In other words: I will argue that this service really can and maybe should
just be looked at as a different pricing model for ECS, to support any "small"
task (not just building code): if it takes less than 20 minutes and doesn't
require a massive computer, CodeBuild is not only cheaper but probably easier
to use (as it already models the problem in terms of a task queue, so you
don't have to do that part either).

------
nzoschke
This is really exciting. The lack of a build service has been apparent for a
while: [https://convox.com/blog/aws-missing-build-
service/](https://convox.com/blog/aws-missing-build-service/)

I wrote up how we plan to use this in the Convox platform here:
[https://convox.com/blog/codebuild/](https://convox.com/blog/codebuild/)

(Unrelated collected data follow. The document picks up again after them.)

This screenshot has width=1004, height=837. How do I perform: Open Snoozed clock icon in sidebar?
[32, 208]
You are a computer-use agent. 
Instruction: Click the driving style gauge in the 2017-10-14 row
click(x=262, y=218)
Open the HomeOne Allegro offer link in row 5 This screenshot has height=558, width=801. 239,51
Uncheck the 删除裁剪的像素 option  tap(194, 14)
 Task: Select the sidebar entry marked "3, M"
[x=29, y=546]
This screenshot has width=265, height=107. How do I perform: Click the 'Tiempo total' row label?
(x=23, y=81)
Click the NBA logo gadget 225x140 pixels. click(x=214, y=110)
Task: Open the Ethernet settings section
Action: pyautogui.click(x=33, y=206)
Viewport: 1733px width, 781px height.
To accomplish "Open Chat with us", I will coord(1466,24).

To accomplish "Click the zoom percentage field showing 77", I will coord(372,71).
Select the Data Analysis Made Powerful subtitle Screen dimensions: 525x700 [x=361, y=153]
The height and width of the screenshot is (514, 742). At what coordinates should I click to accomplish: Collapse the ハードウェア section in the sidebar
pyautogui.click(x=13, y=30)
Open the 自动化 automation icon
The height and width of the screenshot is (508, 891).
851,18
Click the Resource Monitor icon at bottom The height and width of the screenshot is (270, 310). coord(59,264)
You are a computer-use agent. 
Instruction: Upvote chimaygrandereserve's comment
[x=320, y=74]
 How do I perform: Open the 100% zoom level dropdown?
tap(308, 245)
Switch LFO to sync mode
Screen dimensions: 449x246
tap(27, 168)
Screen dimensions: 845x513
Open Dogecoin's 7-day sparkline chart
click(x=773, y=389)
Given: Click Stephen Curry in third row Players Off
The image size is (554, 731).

Practically speaking, we're working through PCI compliance. Getting builds off
of production services and root-enabled docker daemons is a huge win.

------
AtticusTheGreat
As someone who has had to shop around and try out a bunch of continuous
integration services (Travis, CircleCI, Snap, Solano, to name a few), this
looks pretty interesting! We've stayed away from managing our own CI
infrastructure but this could be a good (and cheaper) solution. It doesn't
seem to actually be available yet, but it'll be worth a look.

------
redgc
As it sounds like it's running inside Docker itself, I'd like to know if this
supports "Docker in Docker". My requirement is not strictly DinD however I run
multiple containers during CI (Postgres, node, test containers, etc). Possible
via different approaches in CircleCI, Shippable and SemaphoreCI. I don't
actually build any containers to save.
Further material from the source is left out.